Si queremos acabar con la pobreza y la desigualdad es fundamental observar el estudio de la economía, integrando elementos sociales, políticos, culturales y jurídicos. El estado de bienestar y el desarrollo no se obtienen por generación espontánea, sino mediante decisiones públicas e incentivos adecuados.
No obstante, en las últimas décadas ha habido una tendencia hacia la polarización en el ámbito de la economía, vinculada a la radicalización de posiciones políticas.
Los extremos parecen haber ganado la partida: por un lado, el delirio comunista que busca estatizar la producción y ha demostrado, una y otra vez, ser un rotundo fracaso; por el otro, un hípercapitalismo salvaje que no contempla límites morales, y donde la ley del más fuerte aspira a imponerse sobre cualquier cosa, en una espiral autodestructiva de ambición.
El desenlace es fatal en ambos casos: ningún experimento comunista ha conseguido ser exitoso en el tiempo -ni la antigua Unión Soviética, supuestamente ejemplar, ni las actuales dictaduras de Venezuela y Cuba-. En tanto, el hípercapitalismo salvaje ha agudizado la brecha de desigualdad de ingresos y perpetuado la pobreza de sectores marginados.
Ante la evidencia, es razonable suponer que los dos extremos son contraproducentes y debemos evitarlos.

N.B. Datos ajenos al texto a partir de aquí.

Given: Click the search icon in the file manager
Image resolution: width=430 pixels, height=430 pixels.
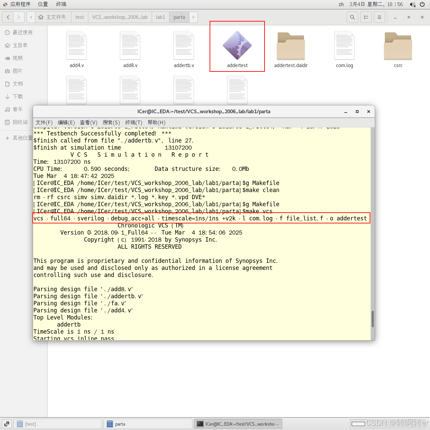Looking at the screenshot, I should tap(352, 17).
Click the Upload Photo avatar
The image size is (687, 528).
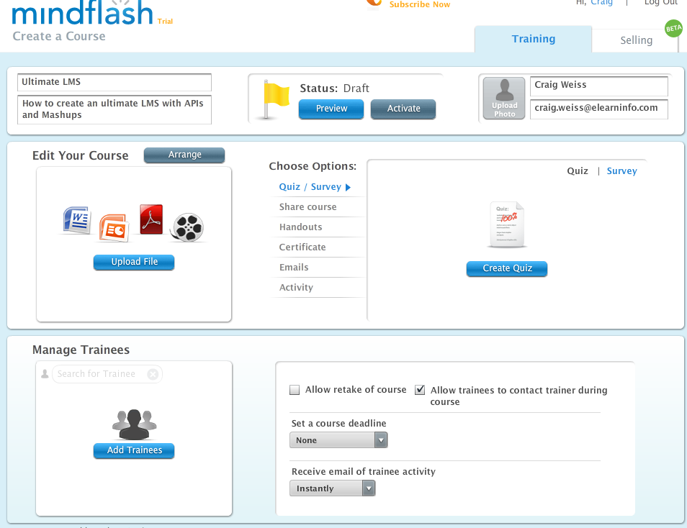(504, 99)
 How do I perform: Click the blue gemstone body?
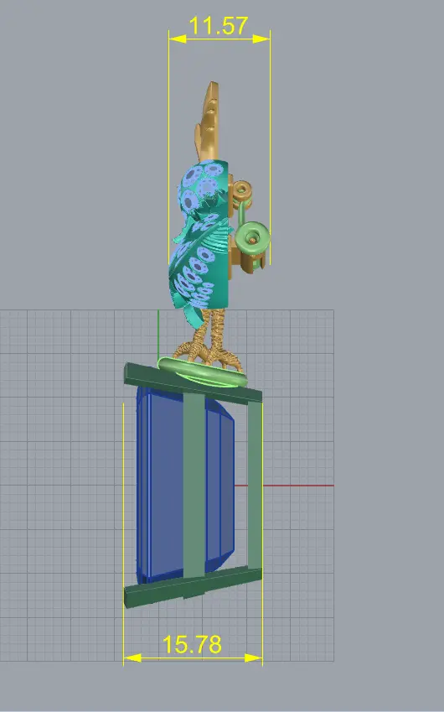point(185,484)
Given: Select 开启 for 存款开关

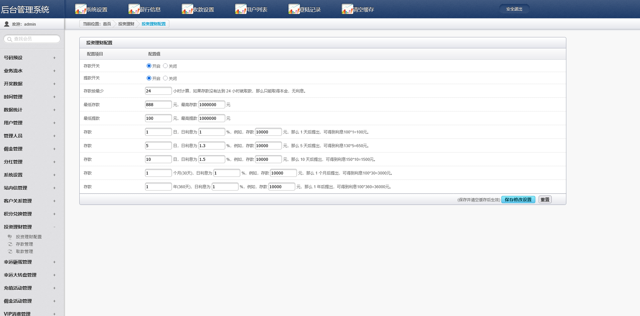Looking at the screenshot, I should (x=149, y=66).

No obstante, parece que hoy en día tomar una posición centrista es inaceptable, como si encontrar un punto de equilibrio fuera algo prohibido o poco honroso.
En el rubro político, la narrativa predominante es que hay que asumir posturas inamovibles de izquierda o derecha, rechazando sin miramientos cualquier opinión o idea que no sea propia del bando.
Dicha intransigencia solo provoca desgaste y división entre la población y los grupos políticos, impidiendo el trabajo colaborativo necesario para sumar esfuerzos contra los problemas sociales.
En el campo de la economía, igualmente se proponen posiciones firmes como si fueran innegociables: el libre mercado y la globalización a toda costa y sin matices, o el proteccionismo a ultranza. Nuevamente, los dos extremos pueden -y suelen- ser sumamente perjudiciales.
El modelo de libre mercado radical como dogma económico tomó impulso a partir de finales de los años 80 del siglo pasado. Instituciones globales como el Banco Mundial y el Fondo Monetario Internacional presionaron a muchos países de renta baja para abrazar este modelo.
La implementación acelerada y mal planificada hizo que empresas locales de estas naciones quebraran y afectó seriamente su sector industrial. La fórmula no funcionó.
El intercambio comercial entre países es favorable, pero el arribo de multinacionales consolidadas a mercados emergentes propició en varios casos competencia desleal, como si el discurso de la apertura globalizadora fuese un caballo de Troya o un dardo envenenando para beneficiar unos cuantos intereses financieros.
Aunque se ha ignorado en el tiempo, el mejor camino para crear prosperidad y bienestar es apostar por la industrialización, la diversificación de actividades económicas y la innovación.
El comercio es relevante, pero la única forma de elevar salarios, maximizar la productividad e incrementar la recaudación fiscal es mediante una industria robusta y dinámica.
Bélgica, Canadá, Israel o Hong Kong son lugares donde se incentivó la producción industrial y el desarrollo tecnológico para, más adelante, promover el libre mercado en el marco de la globalización.
La clave está en construir soluciones sensatas para hacer frente a los desafíos de orden social y público. Es posible optar por un proyecto de centro político que proteja los derechos y libertades de las personas.